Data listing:
Begin

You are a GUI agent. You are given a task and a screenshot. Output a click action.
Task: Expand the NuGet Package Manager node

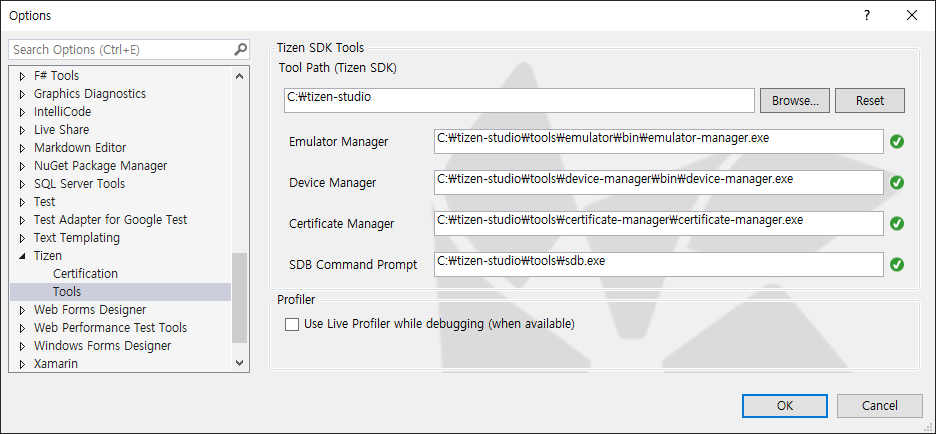22,166
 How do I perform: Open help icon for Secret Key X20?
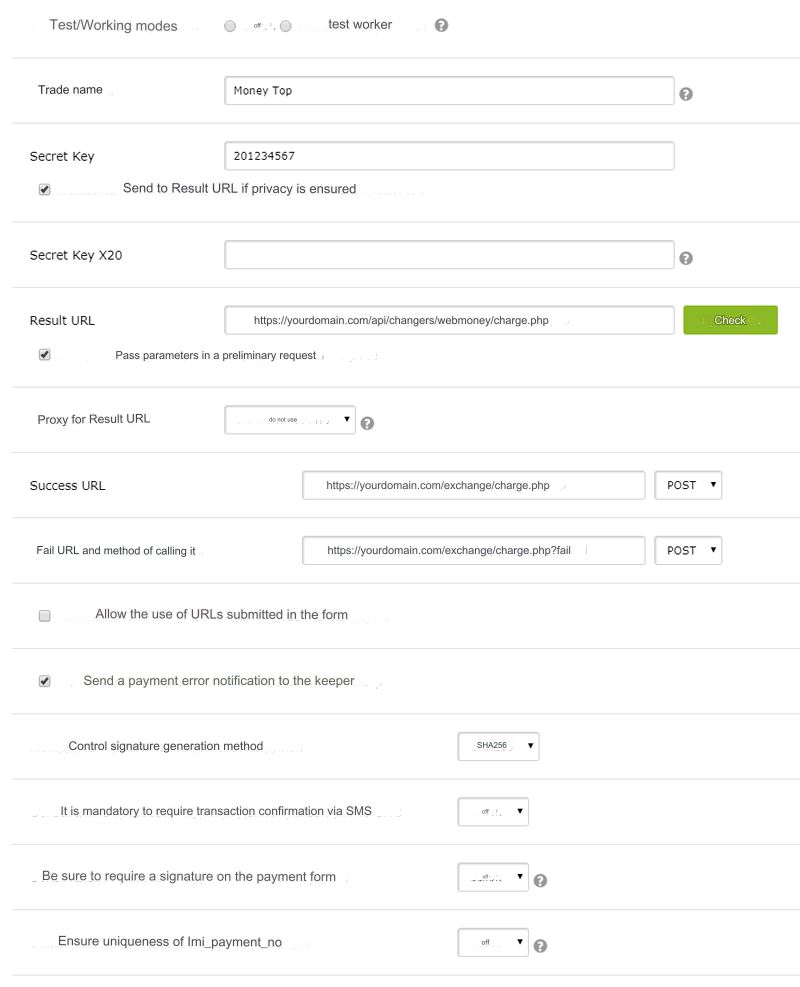point(686,258)
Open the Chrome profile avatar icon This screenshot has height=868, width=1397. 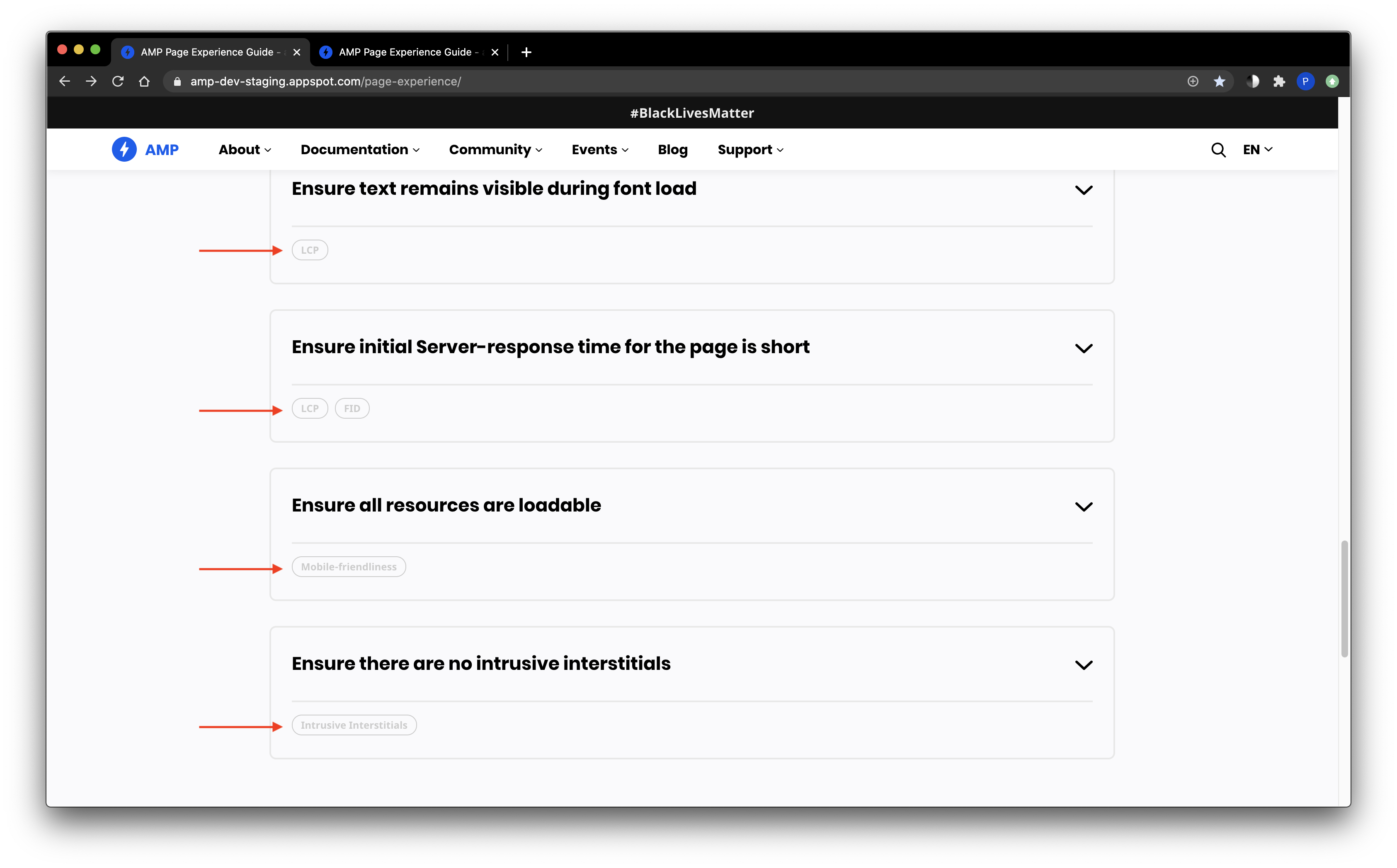[1305, 82]
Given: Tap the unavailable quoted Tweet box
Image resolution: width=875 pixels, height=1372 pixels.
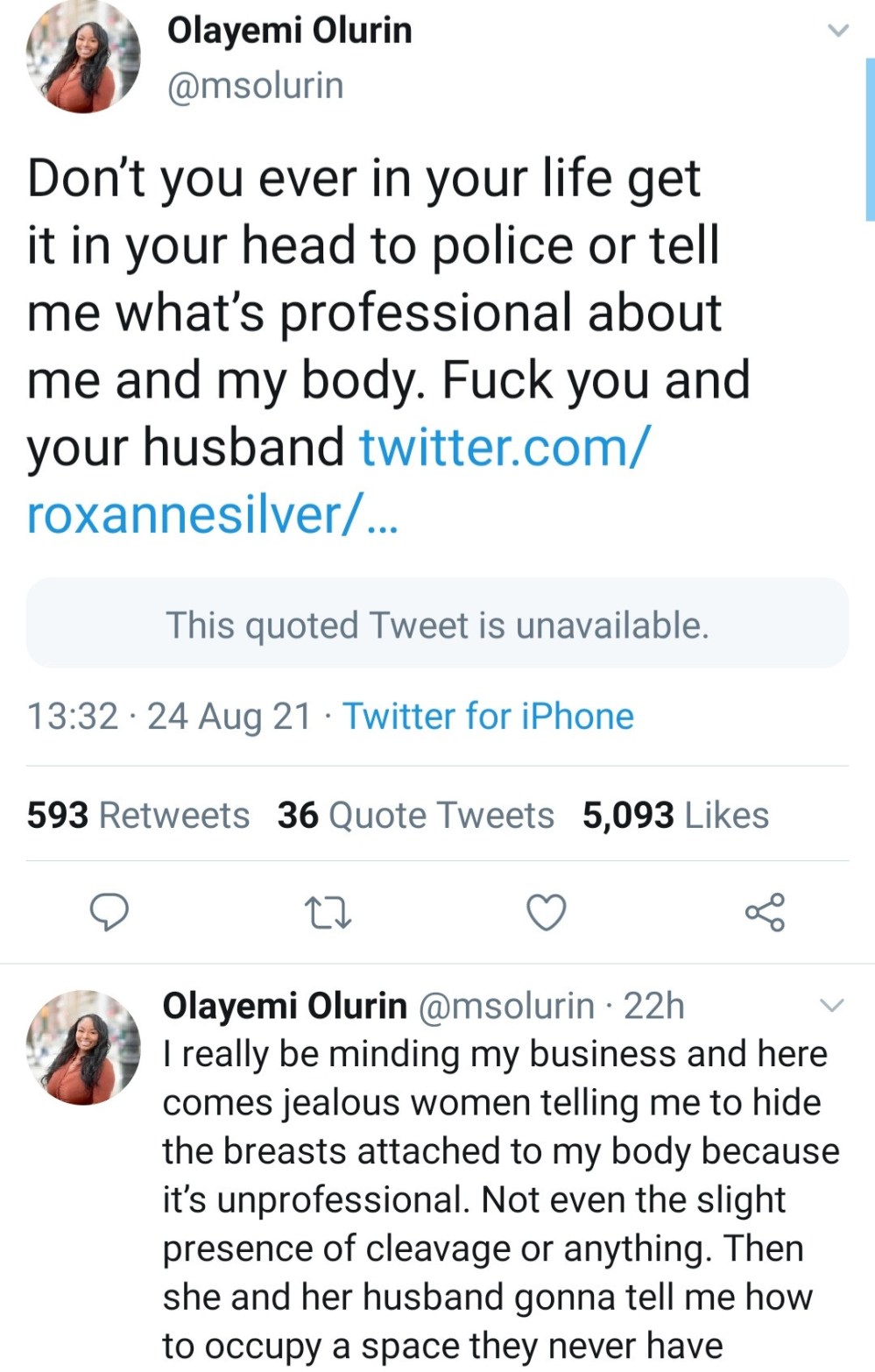Looking at the screenshot, I should click(x=437, y=624).
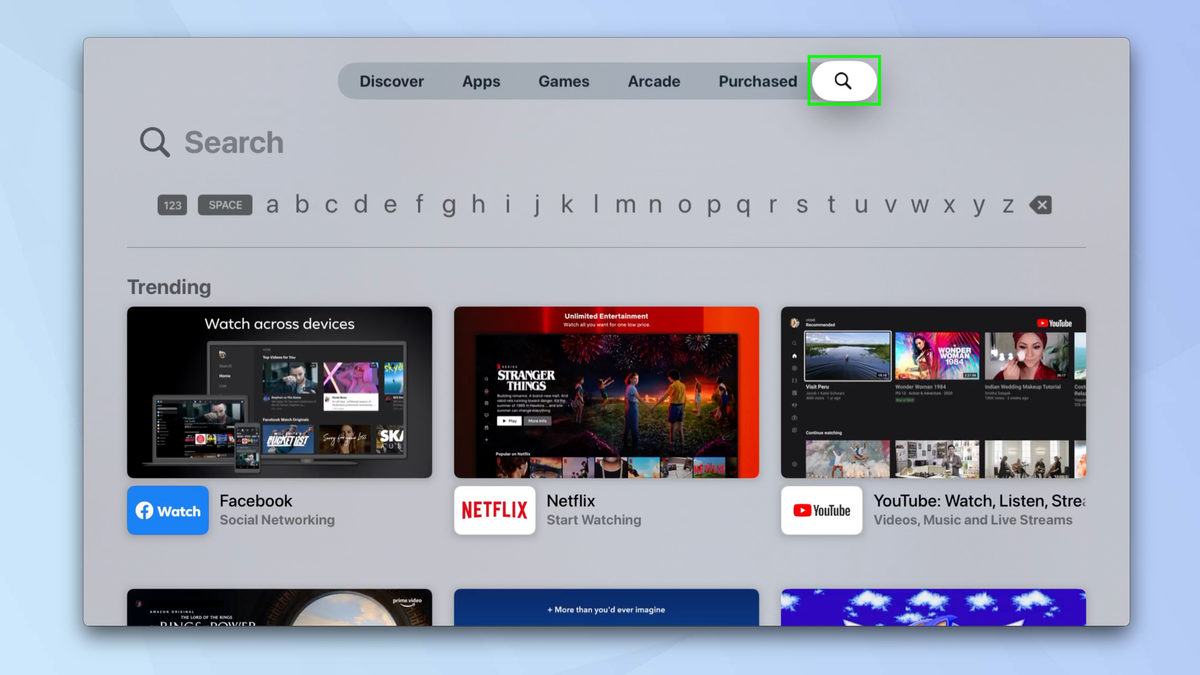View the Purchased tab
1200x675 pixels.
tap(757, 81)
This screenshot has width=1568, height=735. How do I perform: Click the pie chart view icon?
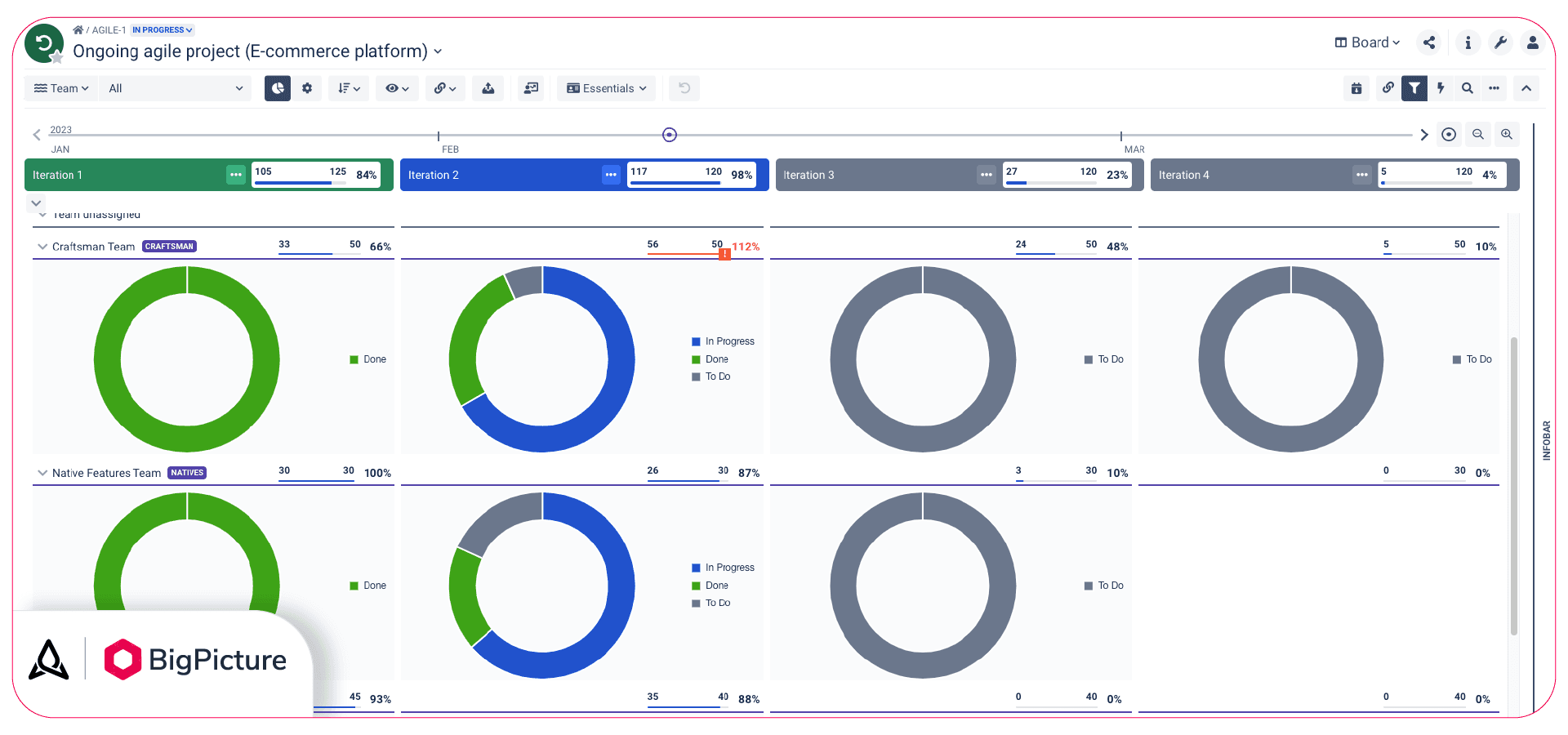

End

__What you need to do__:
Print the lines again word for word, starting at the line that contains "Given: Tap the unavailable quoted Tweet box" and ending at the end of the rows. Leave the pictures out of your answer.

__Correct response__:
Given: Tap the unavailable quoted Tweet box
Image resolution: width=875 pixels, height=1372 pixels.
Looking at the screenshot, I should click(x=437, y=624).
View the Purchased tab
1200x675 pixels.
tap(757, 81)
This screenshot has width=1568, height=735. How do I perform: Click the pie chart view icon?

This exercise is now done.